• Task goal
The data below must be repeated exactly. Leave nothing out.

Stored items

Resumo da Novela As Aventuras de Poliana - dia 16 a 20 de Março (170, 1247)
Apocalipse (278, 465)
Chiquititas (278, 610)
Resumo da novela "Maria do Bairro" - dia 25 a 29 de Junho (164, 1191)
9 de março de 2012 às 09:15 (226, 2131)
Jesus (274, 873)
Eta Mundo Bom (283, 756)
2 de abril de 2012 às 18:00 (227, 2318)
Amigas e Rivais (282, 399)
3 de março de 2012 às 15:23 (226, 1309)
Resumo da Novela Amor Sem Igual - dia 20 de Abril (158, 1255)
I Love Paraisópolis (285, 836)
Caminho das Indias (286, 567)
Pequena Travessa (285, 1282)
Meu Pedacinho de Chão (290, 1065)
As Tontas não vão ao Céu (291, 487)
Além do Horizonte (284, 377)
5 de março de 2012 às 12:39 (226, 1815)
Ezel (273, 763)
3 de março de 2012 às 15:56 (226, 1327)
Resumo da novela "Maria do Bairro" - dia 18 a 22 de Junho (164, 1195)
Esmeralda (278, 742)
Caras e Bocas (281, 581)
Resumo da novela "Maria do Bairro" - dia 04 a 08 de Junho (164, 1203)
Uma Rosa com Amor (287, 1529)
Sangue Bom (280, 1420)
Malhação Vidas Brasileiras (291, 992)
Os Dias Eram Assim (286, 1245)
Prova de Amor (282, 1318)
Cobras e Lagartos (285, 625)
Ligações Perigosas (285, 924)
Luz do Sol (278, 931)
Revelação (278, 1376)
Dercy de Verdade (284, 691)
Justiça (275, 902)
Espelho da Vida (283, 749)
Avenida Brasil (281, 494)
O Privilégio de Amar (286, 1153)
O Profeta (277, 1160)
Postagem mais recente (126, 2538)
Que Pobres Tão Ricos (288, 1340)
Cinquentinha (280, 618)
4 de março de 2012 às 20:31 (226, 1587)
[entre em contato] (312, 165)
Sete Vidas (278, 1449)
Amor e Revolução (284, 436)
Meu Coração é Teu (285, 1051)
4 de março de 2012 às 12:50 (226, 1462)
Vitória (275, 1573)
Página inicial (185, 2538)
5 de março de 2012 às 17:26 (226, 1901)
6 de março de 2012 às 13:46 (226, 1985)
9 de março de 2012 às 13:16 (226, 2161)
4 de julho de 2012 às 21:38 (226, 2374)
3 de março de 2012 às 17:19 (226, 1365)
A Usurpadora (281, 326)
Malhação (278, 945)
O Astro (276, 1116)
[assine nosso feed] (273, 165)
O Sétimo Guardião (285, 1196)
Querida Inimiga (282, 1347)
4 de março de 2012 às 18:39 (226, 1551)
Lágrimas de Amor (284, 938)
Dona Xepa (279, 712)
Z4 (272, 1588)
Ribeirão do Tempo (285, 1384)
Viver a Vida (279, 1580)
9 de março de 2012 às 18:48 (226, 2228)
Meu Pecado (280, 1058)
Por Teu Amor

• Solution
Resumo da Novela As Aventuras de Poliana - dia 16 a 20 de Março (170, 1247)
Apocalipse (278, 465)
Chiquititas (278, 610)
Resumo da novela "Maria do Bairro" - dia 25 a 29 de Junho (164, 1191)
9 de março de 2012 às 09:15 (226, 2131)
Jesus (274, 873)
Eta Mundo Bom (283, 756)
2 de abril de 2012 às 18:00 (227, 2318)
Amigas e Rivais (282, 399)
3 de março de 2012 às 15:23 (226, 1309)
Resumo da Novela Amor Sem Igual - dia 20 de Abril (158, 1255)
I Love Paraisópolis (285, 836)
Caminho das Indias (286, 567)
Pequena Travessa (285, 1282)
Meu Pedacinho de Chão (290, 1065)
As Tontas não vão ao Céu (291, 487)
Além do Horizonte (284, 377)
5 de março de 2012 às 12:39 (226, 1815)
Ezel (273, 763)
3 de março de 2012 às 15:56 (226, 1327)
Resumo da novela "Maria do Bairro" - dia 18 a 22 de Junho (164, 1195)
Esmeralda (278, 742)
Caras e Bocas (281, 581)
Resumo da novela "Maria do Bairro" - dia 04 a 08 de Junho (164, 1203)
Uma Rosa com Amor (287, 1529)
Sangue Bom (280, 1420)
Malhação Vidas Brasileiras (291, 992)
Os Dias Eram Assim (286, 1245)
Prova de Amor (282, 1318)
Cobras e Lagartos (285, 625)
Ligações Perigosas (285, 924)
Luz do Sol (278, 931)
Revelação (278, 1376)
Dercy de Verdade (284, 691)
Justiça (275, 902)
Espelho da Vida (283, 749)
Avenida Brasil (281, 494)
O Privilégio de Amar (286, 1153)
O Profeta (277, 1160)
Postagem mais recente (126, 2538)
Que Pobres Tão Ricos (288, 1340)
Cinquentinha (280, 618)
4 de março de 2012 às 20:31 (226, 1587)
[entre em contato] (312, 165)
Sete Vidas (278, 1449)
Amor e Revolução (284, 436)
Meu Coração é Teu (285, 1051)
4 de março de 2012 às 12:50 (226, 1462)
Vitória (275, 1573)
Página inicial (185, 2538)
5 de março de 2012 às 17:26 (226, 1901)
6 de março de 2012 às 13:46 (226, 1985)
9 de março de 2012 às 13:16 (226, 2161)
4 de julho de 2012 às 21:38 (226, 2374)
3 de março de 2012 às 17:19 (226, 1365)
A Usurpadora (281, 326)
Malhação (278, 945)
O Astro (276, 1116)
[assine nosso feed] (273, 165)
O Sétimo Guardião (285, 1196)
Querida Inimiga (282, 1347)
4 de março de 2012 às 18:39 (226, 1551)
Lágrimas de Amor (284, 938)
Dona Xepa (279, 712)
Z4 (272, 1588)
Ribeirão do Tempo (285, 1384)
Viver a Vida (279, 1580)
9 de março de 2012 às 18:48 (226, 2228)
Meu Pecado (280, 1058)
Por Teu Amor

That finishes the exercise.